Hasura DDN: The most incredible API for ClickHouse

Our commitment has always been to empower developers to build and scale applications effortlessly. As part of that commitment, we ensured Hasura’s Data Delivery Network (DDN) can harness the strength of the world's most advanced real-time analytics database, ClickHouse.

Introduction to Hasura DDN

With Hasura DDN, we're transforming how developers work with microservices and data sources. By enabling the instant creation and operation of a supergraph – a unified data API layer that simplifies the complex web of microservice – you can now focus on what matters most: building great applications.

Hasura DDN accelerates development by providing reusable data connections, allowing for easy creation of subgraphs that stitch together into a semantic supergraph.
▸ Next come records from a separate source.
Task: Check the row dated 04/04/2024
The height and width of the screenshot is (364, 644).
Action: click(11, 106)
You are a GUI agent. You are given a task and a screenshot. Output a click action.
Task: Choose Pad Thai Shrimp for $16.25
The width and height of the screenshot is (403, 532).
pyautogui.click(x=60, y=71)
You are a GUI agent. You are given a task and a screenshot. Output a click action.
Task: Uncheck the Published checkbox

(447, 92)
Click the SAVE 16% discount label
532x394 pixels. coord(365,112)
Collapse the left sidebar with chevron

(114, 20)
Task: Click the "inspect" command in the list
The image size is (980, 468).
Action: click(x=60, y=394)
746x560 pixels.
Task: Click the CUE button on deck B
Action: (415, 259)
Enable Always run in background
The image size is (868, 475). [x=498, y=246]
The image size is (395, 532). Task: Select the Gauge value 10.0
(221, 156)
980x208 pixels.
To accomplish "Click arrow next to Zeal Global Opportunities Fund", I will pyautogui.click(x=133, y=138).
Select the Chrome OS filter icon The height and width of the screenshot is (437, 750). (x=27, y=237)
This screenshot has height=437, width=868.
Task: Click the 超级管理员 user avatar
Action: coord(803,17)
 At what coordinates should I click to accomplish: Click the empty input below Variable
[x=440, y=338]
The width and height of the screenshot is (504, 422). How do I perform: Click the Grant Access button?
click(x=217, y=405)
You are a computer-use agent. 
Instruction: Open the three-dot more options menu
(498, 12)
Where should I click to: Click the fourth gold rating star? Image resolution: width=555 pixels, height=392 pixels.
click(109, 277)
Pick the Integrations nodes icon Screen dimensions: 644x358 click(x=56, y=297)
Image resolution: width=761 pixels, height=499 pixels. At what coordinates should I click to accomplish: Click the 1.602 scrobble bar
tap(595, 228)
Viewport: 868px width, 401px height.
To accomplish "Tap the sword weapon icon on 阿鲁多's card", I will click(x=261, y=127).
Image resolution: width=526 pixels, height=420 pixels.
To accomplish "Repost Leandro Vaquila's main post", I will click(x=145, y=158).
This eliminates the need for teams to build and operate microservices for data accessibility, reducing operational overhead and ensuring security and performance from the get-go.

Hasura DDN benefits for all API stakeholders

API consumers get access to a blazing-fast composable API:

  • Composable API: Hasura DDN can easily be configured for your PostgreSQL database immediately generating GraphQL Queries that enable sorting, filtering, and pagination.
  • Supergraph federation:  Hasura DDN excels at complex compositions like cross-domain joins, nested filtering, and sorting. These types of API features are notoriously challenging to code and optimize. With Hasura, you get these features out of the box.
  • Performance: The Hasura query planner and the data connectors work together to leverage the native database capabilities. The query execution plan also intelligently sequences, batches, and distributes a composite query to avoid common performance challenges like N+1.

API producers can rapidly author rich APIs

  • Easy configuration: Rapidly author APIs on one (or many) sources with an intuitive and declarative domain-first modeling framework. Simply model your data domain, permissions, and relations via Hasura metadata to get a standardized API endpoint.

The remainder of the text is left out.